Doğru Anlamlara Hassas Şarkılar: Paul Weller “True Meanings”
Boğaç Gökmen
“You Do Something To Me” ne zaman bir yerlerde çalsa kendimi genellikle aynı durumda bulurum. Ama hüzünlü ve düşünceli ama umutlu ya da kıpır kıpır eden belirsiz bir coşku hali.
Sayın Weller’in The Jam ve The Style Council sonrası solo kariyerine uzanan 40 yıllık süreç bu en temel duygu halleriyle özetlenebilir mi bilemem ancak, 60 yaşın olgunluğundaki Weller dinleyiciye öyle bir albüm hediye ediyor ki baş ucunuzdaki yerini şimdiden ayırın.
Albüm, akustik sadeliğin cazibesi ile kol kola giren şiirsel anlatıların yarattığı nefes alma sahası ve tüm bu lezzet bütünlüğüne düzenlemelerin iliklerine işlenmiş, belli belirsiz, ancak etkisi yerinde nefesli ve yaylıların dokunuşu sayesinde ayrı bir evren yaratmayı başarıyor.
Akustik işçilik bakımından akla ilk gelen müzik düşünürlerinden Neil Young, olmazsa olmaz Nick Drake olabilir lakin bu defa 60 yaşında bir Paul Weller’ın “True Meanings” başlığı altında doğru anlamlara yol aldığı akustik öykülere konuk oluyoruz.
Açılış parçası “The Soul Searchers” ile işin içine girmek hiç de zor olmuyor ve Villagers’dan Conor O’Brien’ın yazdığı sözlerin etkisinin de olduğu şarkı, dinleyiciyi gerektiği gibi kucaklıyor.
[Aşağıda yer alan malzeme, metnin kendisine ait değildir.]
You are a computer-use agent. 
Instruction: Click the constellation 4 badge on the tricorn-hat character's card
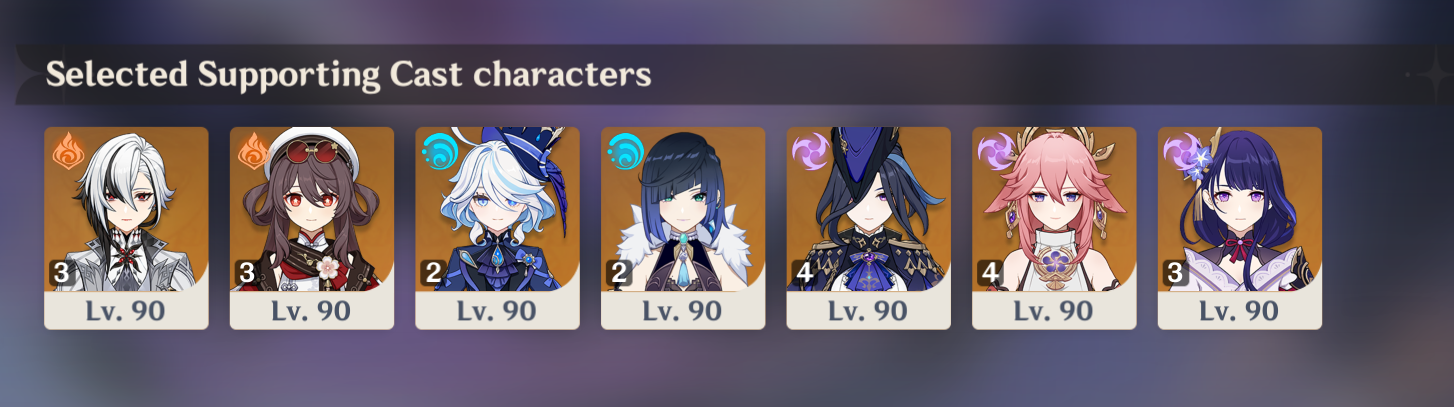click(x=802, y=273)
Albümün en yakışıklı melodilerinden “Gravity”, nefis caz sahnelerinin eşliğinde akıp giden “Old Castles” ve ardından gelen “What Would He Say?”in şefkatli country dokunuşları ‘ne güzeldir yollarda olmak şimdi’ hissiyatının ateşini harlıyor âdeta.
Tam da albümün orta yerinde “Aspects” birkaç kez dönerken, Nick Drake’in “Pink Moon” sularında ıslanmamak ne mümkün ve belli ki ardından gelen şarkı “Bowie”nin bu çalışmada da bambaşka bir yeri olduğunu gösteriyor. “Wishing Well”de ise Neil Young etkisinde kocaman hayaller kaplıyor gökyüzünü.
“Movin On” ve “May Love Travel With You” dinleyici için birkaç favori filminin zihne kazınan sahnelerini taçlandırırken “White Horses” ile kapanan albüm, hem bestecilik hem de şarkı sözü yazarlığı bakımından ne mühim bir kişilik olduğunu bir kez daha belgeliyor bay Weller’ın.
Tüm bunlar yaşanırken, hassas, sıcak ve samimi şarkıların başrole soyunduğu bir dünyanın kapılarını aralayan Weller, âdeta doğru anlamların bunlar olduğunu işaret ediyor.
Bize de defalarca dinlemesi düşüyor, doğru anlamları aramanın hassas şarkılardan geçtiğini bir kez daha kavrayarak.